22.5.4. FD versus FD

22.5.4. FD versus FD_SOCK

FD and FD_SOCK, each taken individually, do not provide a solid failure detection layer. Let's look at the the differences between these failure detection protocols to understand how they complement each other:

An overloaded machine might be slow in sending are-you-alive responses.
A member will be suspected when suspended in a debugger/profiler.
Low timeouts lead to higher probability of false suspicions and higher network traffic.
High timeouts will not detect and remove crashed members for some time.

FD_SOCK :

Suspended in a debugger is no problem because the TCP connection is still open.
High load no problem either for the same reason.
Members will only be suspected when TCP connection breaks

So hung members will not be detected.
Also, a crashed switch will not be detected until the connection runs into the TCP timeout (between 2-20 minutes, depending on TCP/IP stack implementation).

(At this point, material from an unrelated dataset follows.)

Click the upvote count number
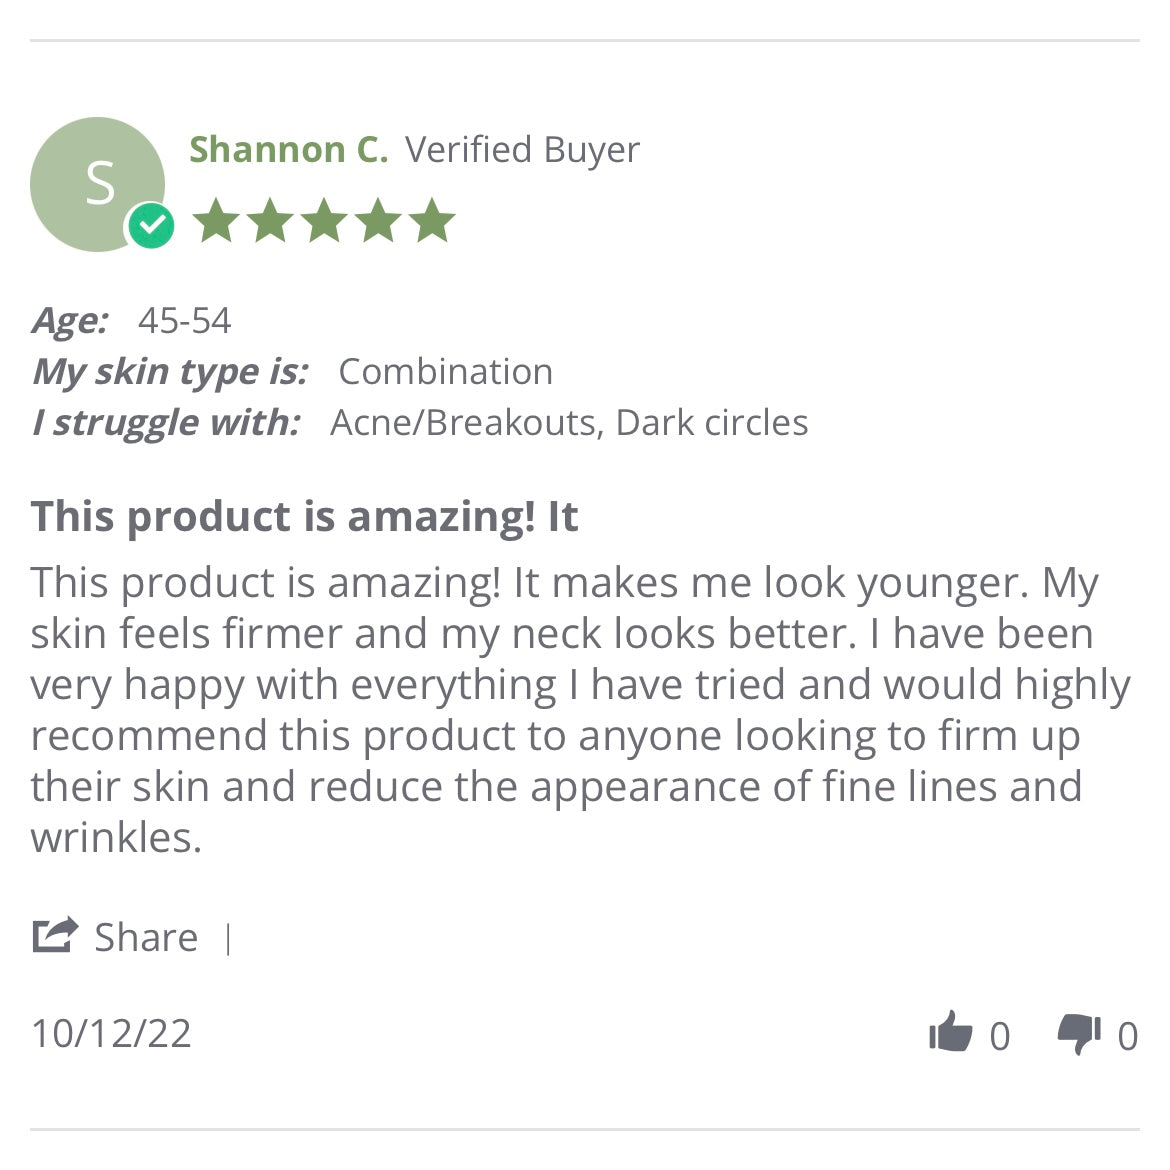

The aim of a failure detection layer is to report real failures and therefore avoid false suspicions. There are two solutions:

By default, JGroups configures the FD_SOCK socket with KEEP_ALIVE, which means that TCP sends a heartbeat on socket on which no traffic has been received in 2 hours. If a host crashed (or an intermediate switch or router crashed) without closing the TCP connection properly, we would detect this after 2 hours (plus a few minutes). This is of course better than never closing the connection (if KEEP_ALIVE is off), but may not be of much help. So, the first solution would be to lower the timeout value for KEEP_ALIVE. This can only be done for the entire kernel in most operating systems, so if this is lowered to 15 minutes, this will affect all TCP sockets.
The second solution is to combine FD_SOCK and FD; the timeout in FD can be set such that it is much lower than the TCP timeout, and this can be configured individually per process. FD_SOCK will already generate a suspect message if the socket was closed abnormally. However, in the case of a crashed switch or host, FD will make sure the socket is eventually closed and the suspect message generated. Example:

<FD_SOCK down_thread="false" up_thread="false"/>
<FD timeout="10000" max_tries="5" shun="true" 
down_thread="false" up_thread="false" />

This suspects a member when the socket to the neighbor has been closed abonormally (e.g. process crash, because the OS closes all sockets). However, f a host or switch crashes, then the sockets won't be closed, therefore, as a seond line of defense, FD will suspect the neighbor after 50 seconds. Note that with this example, if you have your system stopped in a breakpoint in the debugger, the node you're debugging will be suspected after ca 50 seconds.

A combination of FD and FD_SOCK provides a solid failure detection layer and for this reason, such technique is used accross JGroups configurations included within JBoss Application Server.